▶ **Dataset records**:
----

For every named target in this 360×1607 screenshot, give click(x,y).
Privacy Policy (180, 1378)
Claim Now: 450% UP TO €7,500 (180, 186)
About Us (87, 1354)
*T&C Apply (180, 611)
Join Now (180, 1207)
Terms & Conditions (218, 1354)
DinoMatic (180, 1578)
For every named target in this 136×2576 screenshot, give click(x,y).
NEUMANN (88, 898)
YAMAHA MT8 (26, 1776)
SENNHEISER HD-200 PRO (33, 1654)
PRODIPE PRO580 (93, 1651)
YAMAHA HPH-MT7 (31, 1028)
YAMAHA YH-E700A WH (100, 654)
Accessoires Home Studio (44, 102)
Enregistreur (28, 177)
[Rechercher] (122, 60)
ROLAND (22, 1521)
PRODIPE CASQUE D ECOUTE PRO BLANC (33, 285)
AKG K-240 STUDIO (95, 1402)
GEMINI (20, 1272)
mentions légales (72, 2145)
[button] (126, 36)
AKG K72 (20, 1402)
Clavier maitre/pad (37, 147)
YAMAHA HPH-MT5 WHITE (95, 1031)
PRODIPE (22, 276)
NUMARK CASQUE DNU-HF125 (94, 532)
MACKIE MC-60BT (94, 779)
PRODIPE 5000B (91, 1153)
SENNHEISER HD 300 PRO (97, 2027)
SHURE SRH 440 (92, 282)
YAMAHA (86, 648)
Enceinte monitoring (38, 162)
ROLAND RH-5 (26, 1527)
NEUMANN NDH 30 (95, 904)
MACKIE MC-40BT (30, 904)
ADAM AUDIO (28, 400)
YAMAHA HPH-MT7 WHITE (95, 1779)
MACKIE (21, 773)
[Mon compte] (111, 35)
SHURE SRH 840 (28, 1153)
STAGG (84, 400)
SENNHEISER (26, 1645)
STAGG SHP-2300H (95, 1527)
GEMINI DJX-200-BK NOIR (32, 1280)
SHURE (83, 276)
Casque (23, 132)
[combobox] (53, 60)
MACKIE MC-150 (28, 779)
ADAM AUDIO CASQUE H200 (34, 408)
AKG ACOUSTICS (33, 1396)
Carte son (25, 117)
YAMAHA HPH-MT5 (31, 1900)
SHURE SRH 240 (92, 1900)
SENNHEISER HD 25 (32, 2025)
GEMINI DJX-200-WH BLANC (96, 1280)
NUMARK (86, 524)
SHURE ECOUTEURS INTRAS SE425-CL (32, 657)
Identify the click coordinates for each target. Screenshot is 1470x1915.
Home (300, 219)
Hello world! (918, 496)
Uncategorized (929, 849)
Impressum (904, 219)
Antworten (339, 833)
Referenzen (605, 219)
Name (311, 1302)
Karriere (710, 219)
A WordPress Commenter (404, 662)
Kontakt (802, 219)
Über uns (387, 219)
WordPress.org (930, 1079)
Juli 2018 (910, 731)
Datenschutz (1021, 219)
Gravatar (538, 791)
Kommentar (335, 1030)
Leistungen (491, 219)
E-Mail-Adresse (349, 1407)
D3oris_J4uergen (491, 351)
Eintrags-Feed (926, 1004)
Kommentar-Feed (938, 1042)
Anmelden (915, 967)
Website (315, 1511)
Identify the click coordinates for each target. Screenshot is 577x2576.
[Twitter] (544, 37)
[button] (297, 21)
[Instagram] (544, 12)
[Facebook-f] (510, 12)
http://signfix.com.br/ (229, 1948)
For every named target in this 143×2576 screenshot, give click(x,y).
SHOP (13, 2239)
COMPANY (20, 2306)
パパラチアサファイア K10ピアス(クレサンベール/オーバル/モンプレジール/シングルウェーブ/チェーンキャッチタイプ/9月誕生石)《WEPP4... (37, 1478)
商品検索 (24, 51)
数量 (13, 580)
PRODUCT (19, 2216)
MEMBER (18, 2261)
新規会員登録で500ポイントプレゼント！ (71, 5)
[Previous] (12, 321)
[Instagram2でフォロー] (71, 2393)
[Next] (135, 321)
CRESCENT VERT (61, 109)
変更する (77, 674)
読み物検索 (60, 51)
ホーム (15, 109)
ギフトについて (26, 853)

----

▶ **Exercise brief**:
Transcribe all of the records exactly.

▶ **Solution for this exercise**:
For every named target in this 360×1607 screenshot, give click(x,y).
Privacy Policy (180, 1378)
Claim Now: 450% UP TO €7,500 (180, 186)
About Us (87, 1354)
*T&C Apply (180, 611)
Join Now (180, 1207)
Terms & Conditions (218, 1354)
DinoMatic (180, 1578)
For every named target in this 136×2576 screenshot, give click(x,y).
NEUMANN (88, 898)
YAMAHA MT8 (26, 1776)
SENNHEISER HD-200 PRO (33, 1654)
PRODIPE PRO580 (93, 1651)
YAMAHA HPH-MT7 (31, 1028)
YAMAHA YH-E700A WH (100, 654)
Accessoires Home Studio (44, 102)
Enregistreur (28, 177)
[Rechercher] (122, 60)
ROLAND (22, 1521)
PRODIPE CASQUE D ECOUTE PRO BLANC (33, 285)
AKG K-240 STUDIO (95, 1402)
GEMINI (20, 1272)
mentions légales (72, 2145)
[button] (126, 36)
AKG K72 (20, 1402)
Clavier maitre/pad (37, 147)
YAMAHA HPH-MT5 WHITE (95, 1031)
PRODIPE (22, 276)
NUMARK CASQUE DNU-HF125 (94, 532)
MACKIE MC-60BT (94, 779)
PRODIPE 5000B (91, 1153)
SENNHEISER HD 300 PRO (97, 2027)
SHURE SRH 440 (92, 282)
YAMAHA (86, 648)
Enceinte monitoring (38, 162)
ROLAND RH-5 (26, 1527)
NEUMANN NDH 30 (95, 904)
MACKIE MC-40BT (30, 904)
ADAM AUDIO (28, 400)
YAMAHA HPH-MT7 WHITE (95, 1779)
MACKIE (21, 773)
[Mon compte] (111, 35)
SHURE SRH 840 (28, 1153)
STAGG (84, 400)
SENNHEISER (26, 1645)
STAGG SHP-2300H (95, 1527)
GEMINI DJX-200-BK NOIR (32, 1280)
SHURE (83, 276)
Casque (23, 132)
[combobox] (53, 60)
MACKIE MC-150 (28, 779)
ADAM AUDIO CASQUE H200 (34, 408)
AKG ACOUSTICS (33, 1396)
Carte son (25, 117)
YAMAHA HPH-MT5 (31, 1900)
SHURE SRH 240 (92, 1900)
SENNHEISER HD 25 (32, 2025)
GEMINI DJX-200-WH BLANC (96, 1280)
NUMARK (86, 524)
SHURE ECOUTEURS INTRAS SE425-CL (32, 657)
Identify the click coordinates for each target. Screenshot is 1470x1915.
Home (300, 219)
Hello world! (918, 496)
Uncategorized (929, 849)
Impressum (904, 219)
Antworten (339, 833)
Referenzen (605, 219)
Name (311, 1302)
Karriere (710, 219)
A WordPress Commenter (404, 662)
Kontakt (802, 219)
Über uns (387, 219)
WordPress.org (930, 1079)
Juli 2018 (910, 731)
Datenschutz (1021, 219)
Gravatar (538, 791)
Kommentar (335, 1030)
Leistungen (491, 219)
E-Mail-Adresse (349, 1407)
D3oris_J4uergen (491, 351)
Eintrags-Feed (926, 1004)
Kommentar-Feed (938, 1042)
Anmelden (915, 967)
Website (315, 1511)
Identify the click coordinates for each target. Screenshot is 577x2576.
[Twitter] (544, 37)
[button] (297, 21)
[Instagram] (544, 12)
[Facebook-f] (510, 12)
http://signfix.com.br/ (229, 1948)
For every named target in this 143×2576 screenshot, give click(x,y).
SHOP (13, 2239)
COMPANY (20, 2306)
パパラチアサファイア K10ピアス(クレサンベール/オーバル/モンプレジール/シングルウェーブ/チェーンキャッチタイプ/9月誕生石)《WEPP4... (37, 1478)
商品検索 (24, 51)
数量 (13, 580)
PRODUCT (19, 2216)
MEMBER (18, 2261)
新規会員登録で500ポイントプレゼント！ (71, 5)
[Previous] (12, 321)
[Instagram2でフォロー] (71, 2393)
[Next] (135, 321)
CRESCENT VERT (61, 109)
変更する (77, 674)
読み物検索 (60, 51)
ホーム (15, 109)
ギフトについて (26, 853)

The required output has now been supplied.